While the Biden administration is yet to detail its international development strategy, there is much we can garner from public statements and initial appointments for an insight into the administration’s aid agenda. Biden’s nominees to lead the development portfolio (Anthony Blinken as Secretary of State and Samantha Power as Administrator of the US Agency for International Development) give a sense of the gravity the administration will place on foreign aid. In particular, the appointment of Power – a former ambassador to the UN, Pulitzer Prize–winning journalist and outspoken advocate for humanitarian intervention – is a departure from the traditional appointment of technocrats to head the development agency and will likely raise the profile of its work.
In a video announcing Power’s nomination, Biden said, “there is simply no one better to ensure our development agenda is a core pillar of our foreign policy.” Note the language: development is positioned as central to US foreign policy, rather than adjunct to it. For the first time, the head of USAID will be a member of the principals group of the National Security Council. The US has a long history of framing its international engagement in terms of the three D’s – defence, diplomacy and development. But the elevation of aid to the ultimate national security body of the world’s largest economic, military and international development power takes that commitment to another level.

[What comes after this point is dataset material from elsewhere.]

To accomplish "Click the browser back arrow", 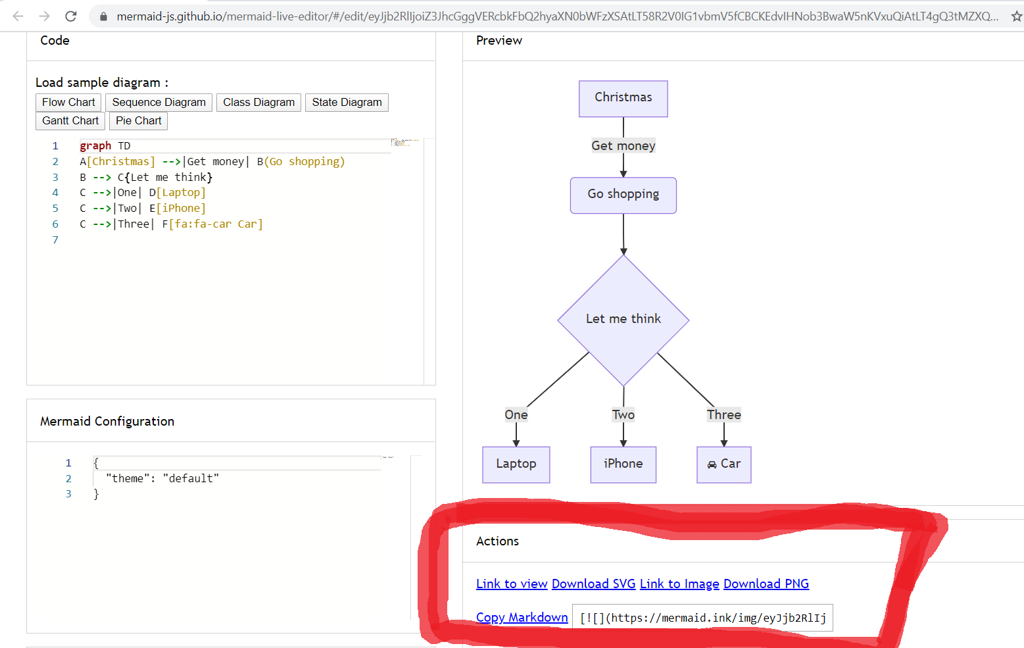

While the Pacific will no doubt remain a priority for Australia’s development assistance, the question remains whether it will be an exclusive focus and whether American re-engagement in fragile contexts will influence Australia’s geographic and thematic funding mix.
In Australia’s case, development and diplomacy have long been the poor cousins to defence, especially in recent years as Australia’s diplomatic corps have been cut and aid budget frozen amid record defence expenditure. The Australian Minister for International Development is not a member of Cabinet, or a member of the National Security Committee.
Global health security features strongly in Biden’s seven-point plan to beat Covid-19, pledging to “lay the groundwork for sustained global health security leadership into the future”. This signals a longer-term focus on health security beyond the pandemic. Such language aligns strongly with Australia’s interim development policy, Partnerships for Recovery, which similarly focuses on health security and, within it, strengthening outbreak response capabilities and health systems in partner countries.
Biden also plans to host a global summit for democracy in the first year of his presidency. Commentators suggest that this could lead to a major reshaping of American foreign aid to support democracy and counter authoritarianism. This could be similar to aid policies of the Cold War era, during which Western donors (including Australia) focused much of their aid on “democratisation” – promoting citizen-responsive and transparent governance, the rule of law, human rights and civil society – to counterbalance Soviet influence.
This shift towards democracy and development was already underway before Biden’s presidency, but it is now being accelerated, with USAID having recently launched its new Bureau for Development, Democracy and Innovation that will strengthen democracy and governance across the American aid program. It will be interesting to see if Australia follows suit, given that aid spending on governance dropped by $50 million between 2019-20 and 2020-21.
Blinken said the issue of fragility was “very much on [Biden’s] mind”. The World Bank forecasts up to two thirds of the world’s extreme poor could live in fragile and conflict-affected settings by 2030. Blinken has flagged that the US Global Fragility Act passed last year provides a “terrific foundation” for the State Department’s work on fragility, as the legislation creates a whole-of-government framework to prevent extremism and avert conflict in fragile countries.
By contrast, Australia withdrew funding from fragile states in Africa and the Middle East in recent years, opting instead to step up its development assistance to the Pacific region within a fixed aid budget. While the Pacific will no doubt remain a priority for Australia’s development assistance, the question remains whether it will be an exclusive focus and whether American re-engagement in fragile contexts will influence Australia’s geographic and thematic funding mix.
Renewed US focus on climate change under Biden likely means a larger injection of climate finance and a greater focus on aid projects that promote renewable energy, climate resilience, disaster preparedness and nature-based development solutions. This priority for Biden, combined with Australia’s hosting of the Asia-Pacific Ministerial Conference for Disaster Risk Reduction this year and the increasing political pressure leading up to COP26 in Glasgow, could see a higher profile for climate change in Australia’s development policy.
Taken together, the Biden administration is changing the strategic context for Australia’s international development work. The United States is, firstly, placing a greater emphasis on development assistance as part of its foreign policy platform and, secondly, shifting the priorities within its more ambitious development agenda. There is an opportunity now for Canberra to work with Washington to better coordinate and align development agendas for maximum impact.